13-26そろそろ移動ですなんですけど
故郷のエルフの村へとやっと帰って来たリルとルラ。
しかしその特有のチートスキルが危険視されてエルフの村の長老から修行してくることを言い渡される?
さあ、魔法学園ボヘーミャに留学する事になっちゃったけどこの後どうなるか?
そんなエルフの双子姉妹、リルとルラの物語です。
連合軍に新たな切り札が出来て一安心していた。
「あ、あのアニシス様もしよろしければこいつのお礼にお食事など如何ですか?」
アイザックさんは早速アニシス様をお誘いする。
機体のチェックをしていたアニシス様はアイザックさんをちらりと見てからまた書類に目を通しながら言う。

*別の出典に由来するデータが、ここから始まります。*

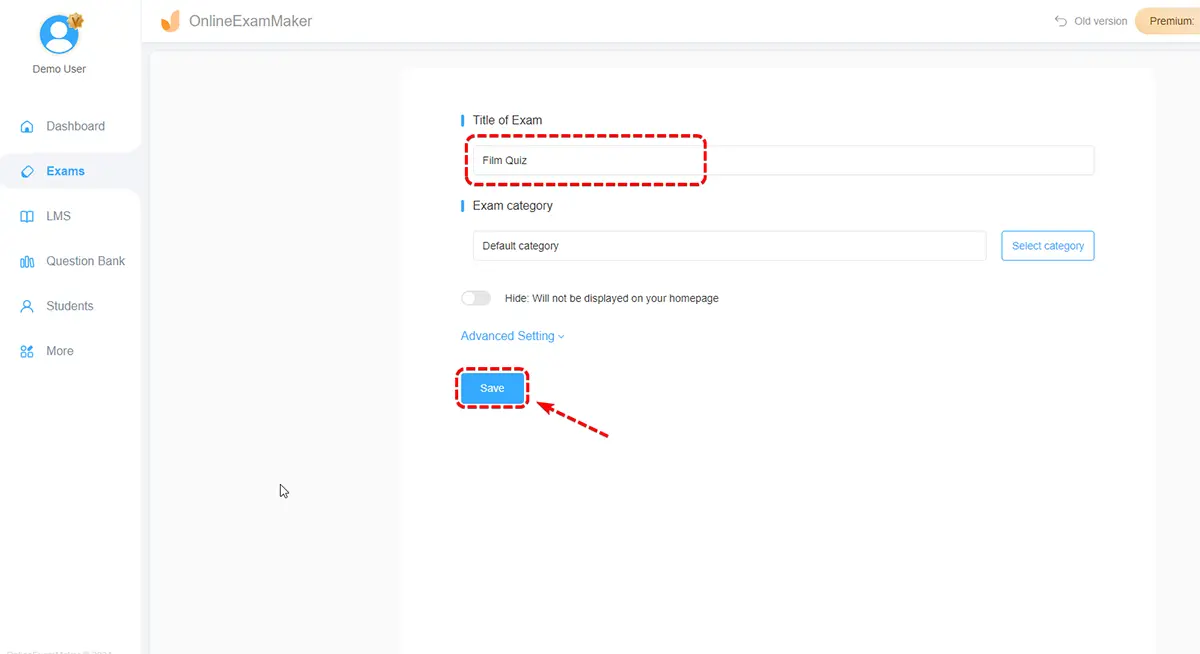The image size is (1200, 654).
Task: Select the Students text label in sidebar
Action: 69,306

「お誘いはうれしいのですが、私この子の整備をしなければなりませんわ。ルラさんのあの蹴りで各部関節のダメージや装甲の補修もしなければなりませんの」
それを聞いたアイザックさんはがっくりと肩を落とす。
なんか可哀そう。
私はアニシス様の元へ行って手元の書類を見る。
するとそこには私とルラがアニシス様の部屋に行ったら何しようかと書き連ねられていた。

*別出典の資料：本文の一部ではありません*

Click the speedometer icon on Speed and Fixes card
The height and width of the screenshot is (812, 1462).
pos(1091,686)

「アイザックさん、ルラがとぉってもアイザックさんにお話を聞きたいそうです。勿論私やヤリスも同じです。良いですよね、アイザックさん!」
「え? あ、それはその……」
「アニシス様も一緒に食事しますよね?」
言い淀んでいるアイザックさんにもう一押しでそう言うとアニシス様の方をちらりと見る。
しゅばっ!
「ええもちろん行きますわ! リルさんとルラさんのお誘いならどこへでも!!」
「と、言う事でアイザックさんも大丈夫ですよね?」
「あ、ああぁっ! 勿論だとも!!」
こうして私のキューピット作戦はうまく行くのだった。
* * * * *
「これはこれはアイシス王女様、ヤリス王女様、それにこちらはティナの国のアニシス王女様ではないですか? おや、連合の隊長さんまで。よくぞお越しくださいました」
やっぱりここにもあるんだね、シーナ商会。
アイシス様が街で食事するならいい場所があると言って連れられてきたのはシーナ商会だった。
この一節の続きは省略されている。